What is needed:
The listing below contains a span that opens with the line containing "For every named" and closes with the line containing "Specifications". Return that span exactly.

START The data

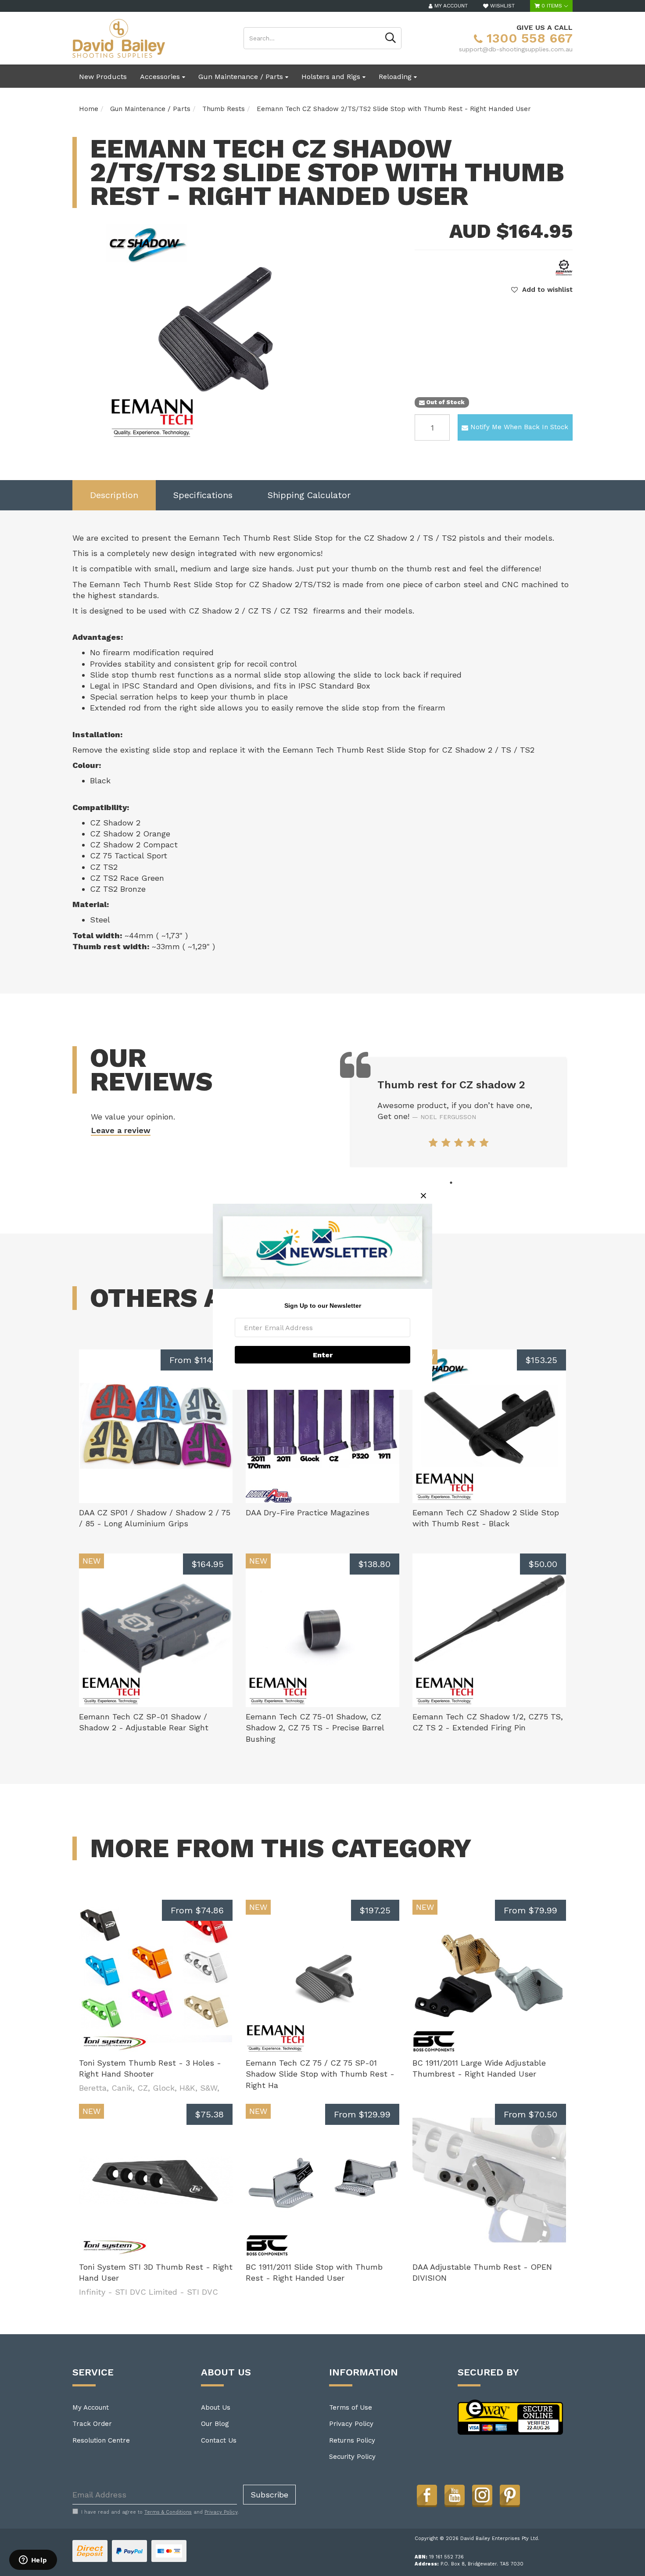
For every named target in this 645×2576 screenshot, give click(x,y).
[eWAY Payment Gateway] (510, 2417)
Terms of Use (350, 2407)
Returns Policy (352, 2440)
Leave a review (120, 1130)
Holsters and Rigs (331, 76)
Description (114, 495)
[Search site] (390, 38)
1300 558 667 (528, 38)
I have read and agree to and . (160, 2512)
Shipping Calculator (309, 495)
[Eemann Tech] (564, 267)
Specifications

END The data
START The data

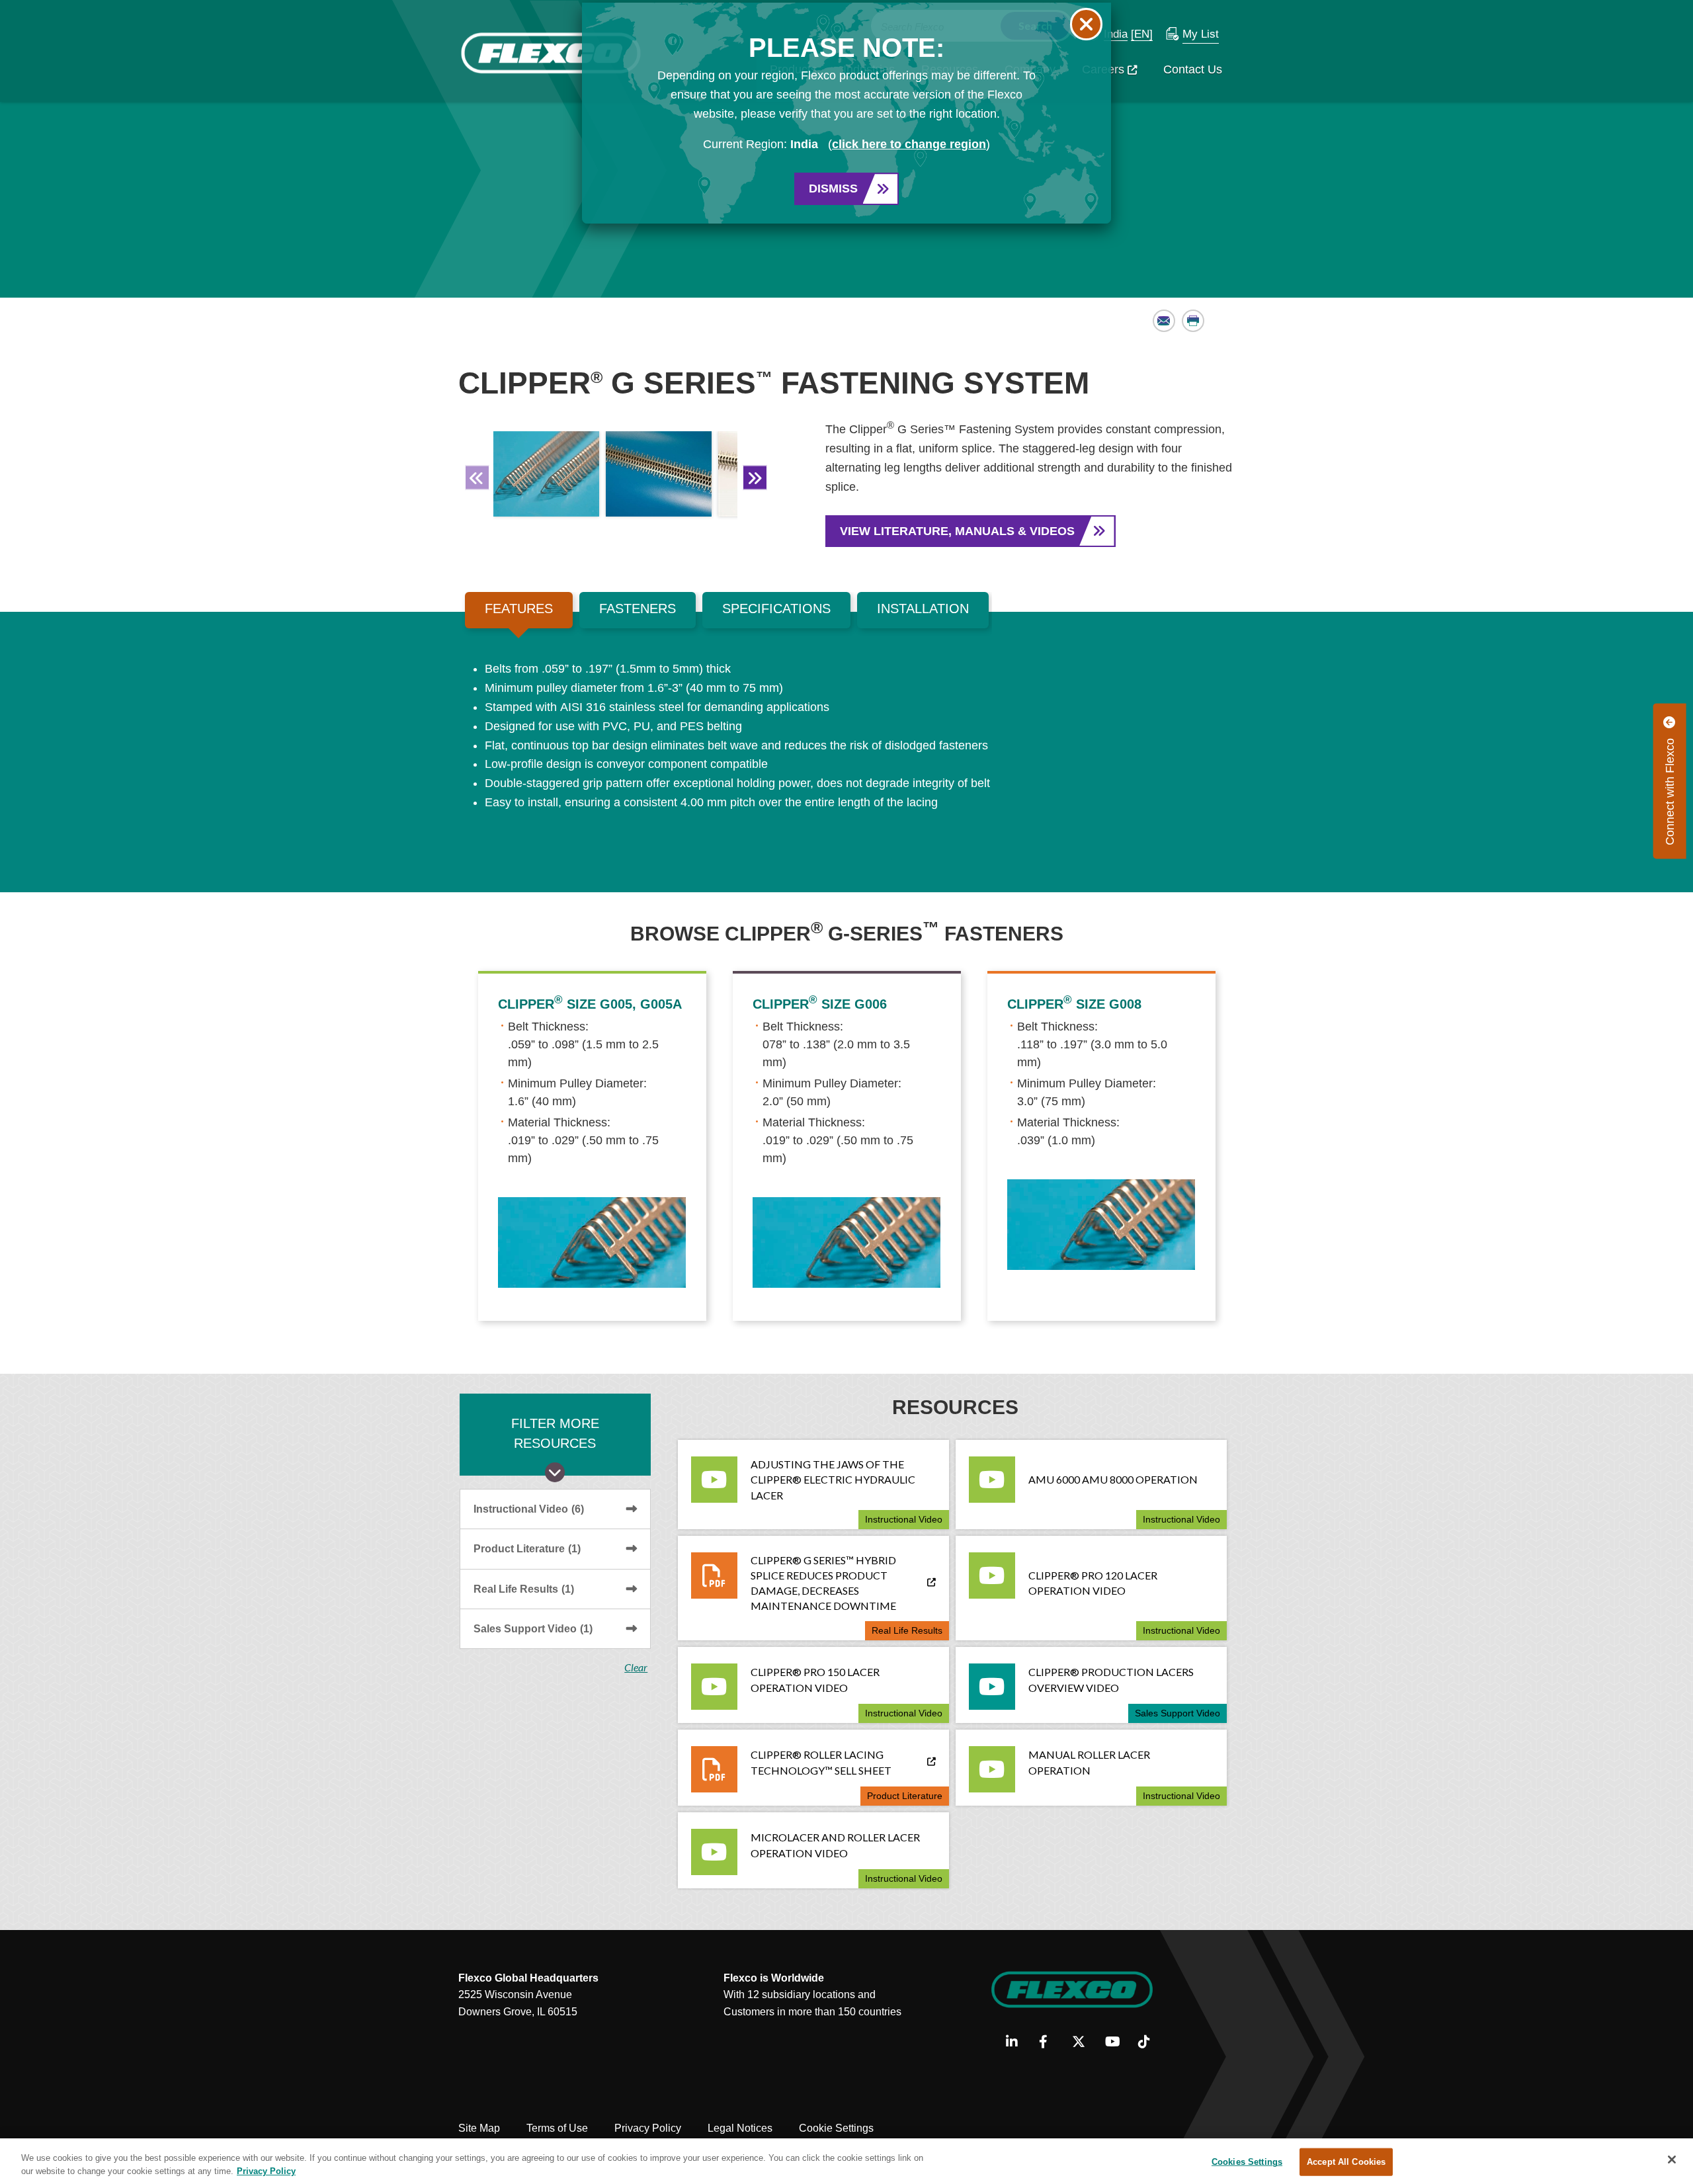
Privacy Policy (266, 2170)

END The data
START The data

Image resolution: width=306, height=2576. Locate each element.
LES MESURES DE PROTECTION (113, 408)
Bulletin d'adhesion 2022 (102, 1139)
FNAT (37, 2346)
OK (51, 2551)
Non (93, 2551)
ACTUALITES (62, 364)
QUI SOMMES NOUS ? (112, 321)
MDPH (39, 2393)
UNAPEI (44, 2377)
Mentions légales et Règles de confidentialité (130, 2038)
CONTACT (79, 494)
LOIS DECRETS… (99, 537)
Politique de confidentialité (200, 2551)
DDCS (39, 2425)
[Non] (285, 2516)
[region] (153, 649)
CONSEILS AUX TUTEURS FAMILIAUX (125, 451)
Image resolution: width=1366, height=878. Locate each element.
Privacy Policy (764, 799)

END The data

Solution to this problem:
For every named target in this 645×2576 screenshot, give click(x,y).
[eWAY Payment Gateway] (510, 2417)
Terms of Use (350, 2407)
Returns Policy (352, 2440)
Leave a review (120, 1130)
Holsters and Rigs (331, 76)
Description (114, 495)
[Search site] (390, 38)
1300 558 667 (528, 38)
I have read and agree to and . (160, 2512)
Shipping Calculator (309, 495)
[Eemann Tech] (564, 267)
Specifications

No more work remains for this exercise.